Transtornos Parafílicos

Parafilias são fantasias ou comportamentos frequentes, intensos e


sexualmente estimulantes que envolvem objetos inanimados, crianças ou
adultos sem consentimento, ou o sofrimento ou humilhação de si próprio ou do
parceiro. Transtornos parafílicos são parafilias que causam angústia ou
problemas com o desempenho de funções da pessoa com parafilia ou que
prejudicam ou podem prejudicar outra pessoa.

Existem muitas parafilias. O foco da parafilia pode ser uma variedade de


objetos, situações, animais ou pessoas (como crianças ou adultos que não
deram consentimento). A excitação sexual pode depender do uso ou presença
desse foco. Quando se estabelecem estes padrões de excitação,
habitualmente no final da infância ou perto da puberdade, eles tendem a durar
por toda a vida.

É frequente algum grau de variação nas relações sexuais e nas fantasias de


adultos saudáveis. Quando as pessoas se comprometem de mútuo acordo em
realizar tais fantasias, comportamentos sexuais não nocivos de natureza pouco
comum podem compor um elemento intrínseco de uma relação amorosa e
carinhosa. No entanto, quando os comportamentos sexuais causam angústia
ou são prejudiciais ou interferem com a capacidade da pessoa de
desempenhar funções em atividades rotineiras, eles são considerados um
transtorno parafílico. A angústia pode resultar das reações de outras pessoas
ou da culpa da pessoa por fazer algo socialmente inaceitável.

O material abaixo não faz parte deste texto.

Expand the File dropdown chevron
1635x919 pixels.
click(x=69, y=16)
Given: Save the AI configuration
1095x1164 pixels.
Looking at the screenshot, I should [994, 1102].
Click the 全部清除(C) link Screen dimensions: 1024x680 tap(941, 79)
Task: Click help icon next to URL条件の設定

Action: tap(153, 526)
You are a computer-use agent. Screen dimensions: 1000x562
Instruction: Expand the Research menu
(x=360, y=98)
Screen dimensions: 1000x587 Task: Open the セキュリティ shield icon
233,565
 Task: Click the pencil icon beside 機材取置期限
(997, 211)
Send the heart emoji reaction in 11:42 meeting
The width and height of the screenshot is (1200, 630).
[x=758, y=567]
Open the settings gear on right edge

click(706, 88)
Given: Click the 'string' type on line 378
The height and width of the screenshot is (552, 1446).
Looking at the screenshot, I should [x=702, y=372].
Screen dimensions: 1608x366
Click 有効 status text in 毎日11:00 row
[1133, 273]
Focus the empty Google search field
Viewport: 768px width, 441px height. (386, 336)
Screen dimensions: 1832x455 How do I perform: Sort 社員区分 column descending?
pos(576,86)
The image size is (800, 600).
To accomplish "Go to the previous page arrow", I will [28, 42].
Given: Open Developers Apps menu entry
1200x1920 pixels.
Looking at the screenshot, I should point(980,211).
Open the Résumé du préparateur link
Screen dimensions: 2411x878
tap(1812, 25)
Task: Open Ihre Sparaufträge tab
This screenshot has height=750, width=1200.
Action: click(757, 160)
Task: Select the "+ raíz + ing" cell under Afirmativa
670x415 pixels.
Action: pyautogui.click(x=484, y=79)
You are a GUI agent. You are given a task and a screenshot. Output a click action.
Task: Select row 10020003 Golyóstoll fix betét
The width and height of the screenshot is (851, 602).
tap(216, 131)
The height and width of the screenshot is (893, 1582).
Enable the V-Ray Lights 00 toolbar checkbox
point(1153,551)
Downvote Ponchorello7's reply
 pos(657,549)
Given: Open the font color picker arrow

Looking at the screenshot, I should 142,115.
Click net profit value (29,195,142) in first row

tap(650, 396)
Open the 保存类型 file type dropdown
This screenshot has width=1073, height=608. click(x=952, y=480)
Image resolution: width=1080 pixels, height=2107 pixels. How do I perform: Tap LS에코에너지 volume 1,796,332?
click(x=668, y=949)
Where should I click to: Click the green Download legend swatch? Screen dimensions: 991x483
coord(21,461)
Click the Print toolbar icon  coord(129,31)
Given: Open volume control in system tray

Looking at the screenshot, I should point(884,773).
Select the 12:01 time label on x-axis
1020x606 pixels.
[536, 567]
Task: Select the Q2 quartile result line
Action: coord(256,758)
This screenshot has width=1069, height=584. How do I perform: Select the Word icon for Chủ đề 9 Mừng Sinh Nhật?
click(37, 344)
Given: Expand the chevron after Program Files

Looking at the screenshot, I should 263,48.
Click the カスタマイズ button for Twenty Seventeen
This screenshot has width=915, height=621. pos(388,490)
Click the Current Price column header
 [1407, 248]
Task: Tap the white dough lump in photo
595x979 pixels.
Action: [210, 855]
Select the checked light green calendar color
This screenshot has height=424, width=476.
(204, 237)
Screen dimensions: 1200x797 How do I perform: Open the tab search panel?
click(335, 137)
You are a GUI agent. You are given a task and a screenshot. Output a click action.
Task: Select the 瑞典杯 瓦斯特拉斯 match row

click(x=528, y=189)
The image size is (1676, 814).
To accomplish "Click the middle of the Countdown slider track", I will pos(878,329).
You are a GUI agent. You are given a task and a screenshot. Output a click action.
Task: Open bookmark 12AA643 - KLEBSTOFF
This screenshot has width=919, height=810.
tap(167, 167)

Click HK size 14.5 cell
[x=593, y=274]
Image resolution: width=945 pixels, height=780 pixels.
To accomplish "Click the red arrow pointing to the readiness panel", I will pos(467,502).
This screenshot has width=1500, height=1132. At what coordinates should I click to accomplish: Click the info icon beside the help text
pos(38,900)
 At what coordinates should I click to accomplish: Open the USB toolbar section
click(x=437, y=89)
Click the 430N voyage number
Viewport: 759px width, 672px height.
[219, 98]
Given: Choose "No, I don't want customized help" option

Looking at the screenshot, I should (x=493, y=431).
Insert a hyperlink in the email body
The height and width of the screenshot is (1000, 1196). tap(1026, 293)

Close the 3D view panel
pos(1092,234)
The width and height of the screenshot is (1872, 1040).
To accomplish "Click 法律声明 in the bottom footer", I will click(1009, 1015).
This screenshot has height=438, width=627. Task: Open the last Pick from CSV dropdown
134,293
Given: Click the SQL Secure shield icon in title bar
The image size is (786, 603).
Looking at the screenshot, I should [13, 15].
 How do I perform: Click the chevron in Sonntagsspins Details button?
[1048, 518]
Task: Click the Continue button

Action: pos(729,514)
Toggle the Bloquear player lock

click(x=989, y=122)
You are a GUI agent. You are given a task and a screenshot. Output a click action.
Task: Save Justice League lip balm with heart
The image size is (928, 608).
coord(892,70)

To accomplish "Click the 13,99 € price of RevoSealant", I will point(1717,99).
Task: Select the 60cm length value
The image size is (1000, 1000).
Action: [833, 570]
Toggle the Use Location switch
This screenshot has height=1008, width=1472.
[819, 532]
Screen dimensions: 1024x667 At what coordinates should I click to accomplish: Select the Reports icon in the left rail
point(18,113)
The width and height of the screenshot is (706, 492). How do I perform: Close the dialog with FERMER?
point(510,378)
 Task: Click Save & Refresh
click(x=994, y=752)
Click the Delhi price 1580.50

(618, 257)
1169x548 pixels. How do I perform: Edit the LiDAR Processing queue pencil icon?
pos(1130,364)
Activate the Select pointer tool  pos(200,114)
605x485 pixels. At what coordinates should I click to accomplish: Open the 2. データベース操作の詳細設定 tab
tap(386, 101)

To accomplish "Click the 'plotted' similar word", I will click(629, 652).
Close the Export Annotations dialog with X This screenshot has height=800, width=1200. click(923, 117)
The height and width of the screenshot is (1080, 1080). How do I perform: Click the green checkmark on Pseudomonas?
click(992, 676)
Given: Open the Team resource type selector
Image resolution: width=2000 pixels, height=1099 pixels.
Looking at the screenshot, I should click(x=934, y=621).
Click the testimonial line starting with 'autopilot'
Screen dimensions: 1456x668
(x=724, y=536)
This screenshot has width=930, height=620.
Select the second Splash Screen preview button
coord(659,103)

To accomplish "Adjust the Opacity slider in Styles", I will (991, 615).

Os transtornos parafílicos podem comprometer seriamente a capacidade de


atividade sexual afetuosa e recíproca. Os parceiros das pessoas com um
transtorno parafílico podem sentir-se como um objeto ou como se fossem
elementos sem importância ou desnecessários na relação sexual.

Os transtornos parafílicos mais comuns são:

– Voyeurista: espiar outras pessoas em atividades privativas

– Exibicionista: expor genitais

– Frotteurista: tocar ou esfregar-se em indivíduo que não consentiu

– Masoquismo: passar por humilhação, submissão ou sofrimento

– Sadismo: Inflingir humilhação, submissão ou sofrimento

– Pedofílico: foco sexual em crianças

– Fetichista: Usar objetos inanimados ou ter um foco altamente – específico em


partes não genitais do corpo

– Transvéstico: vestir roupas do sexo oposto visando excitação sexual

– Outros Escatologia telefônica (telefonemas obscenos), Necrofilia (cadáveres),


Zoofilia (animais), Coprofilia (fezes), Urofilia (urina), Clismafilia (enemas).